_What is asked_. Please explain why, according to the text on ontology definitions below, different groups may define classes differently even when they describe the same sort of thing. Answer in one to three sentences.

═══ Document segment ═══

A more recent Web standard which can help in formally representing taxonomies and other classification schemes in a readily shareable way (as Linked Data) is SKOS – the Simple Knowledge Organization System. This got a couple of brief mentions during the afternoon, but here wasn’t time to delve deeper.

Some definitions

Class: this is a central concept in ontology work. A class groups together a set of things which have properties in common (at least one property, ideally more). Example: the class of ‘domestic cat’ (Felis sylvestris catus) groups together millions of individual cats around the world.

Because an ontology is designed to be functional within a particular domain of practice – it’s a business tool – different groups will define classes differently to match their purposes, even if they describe the same sort of thing. Helen’s example was that an ontology of animals for managing a zoo will require very detailed information on different species of animal. But if you’re running a pet shop, you can get by with a handful of categories of animal.

Subclasses are also recognised in an ontology. (Gerbils and guinea-pigs are both rodents, and all rodents are mammals.) But ‘subclassing’ is not a matter of simple mono-hierarchies: cats are mammals, boas are reptiles and owls are birds, but all also belong to the class of obligate carnivores.

Instances is a term used to denote the individual members of a class. (‘Bilbo Baggins’ is an instance of the class of hobbits; The Battle of Lincoln, 1217 is an instance of the class of military conflicts.)

Relation or relationship: this refers to what links the different entities, whether those entities are instances, classes, or concepts. These can be as broad or as detailed as your business purposes demand. Helen confesses that quite often she just makes do with a relationship statement such as ‘is a [member of class]’, or ‘has’:

— guinea pig [is a member of class] rodent

— Charlie [is a member of class] guinea pig

— Guinea pig [has] fur

(The reader may note that the above statements are strongly aligned with the concept of RDF triples, the three-part subject–predicate–object statements which are used in Linked Data and other Semantic Web applications.)

═══ Information shown ═══

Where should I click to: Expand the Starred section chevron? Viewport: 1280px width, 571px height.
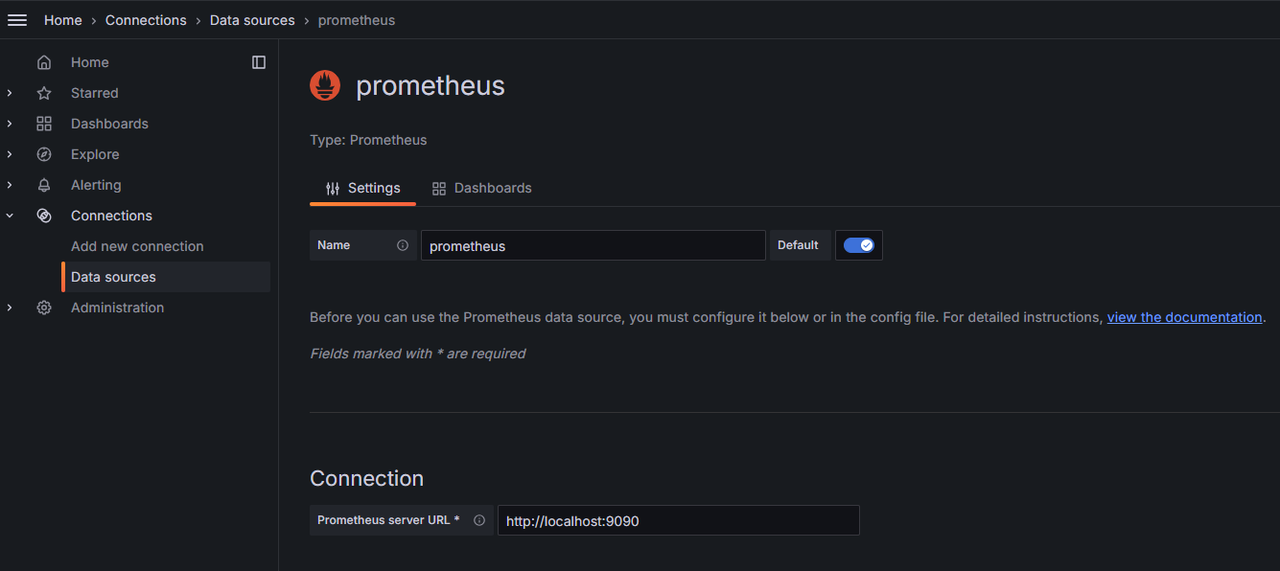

═══

_Problem solution_. An ontology is designed to work within a particular domain of practice as a business tool, so each group defines its classes to fit its own purposes. A zoo's ontology of animals needs very detailed information on different species. A pet shop can get by with a handful of animal categories.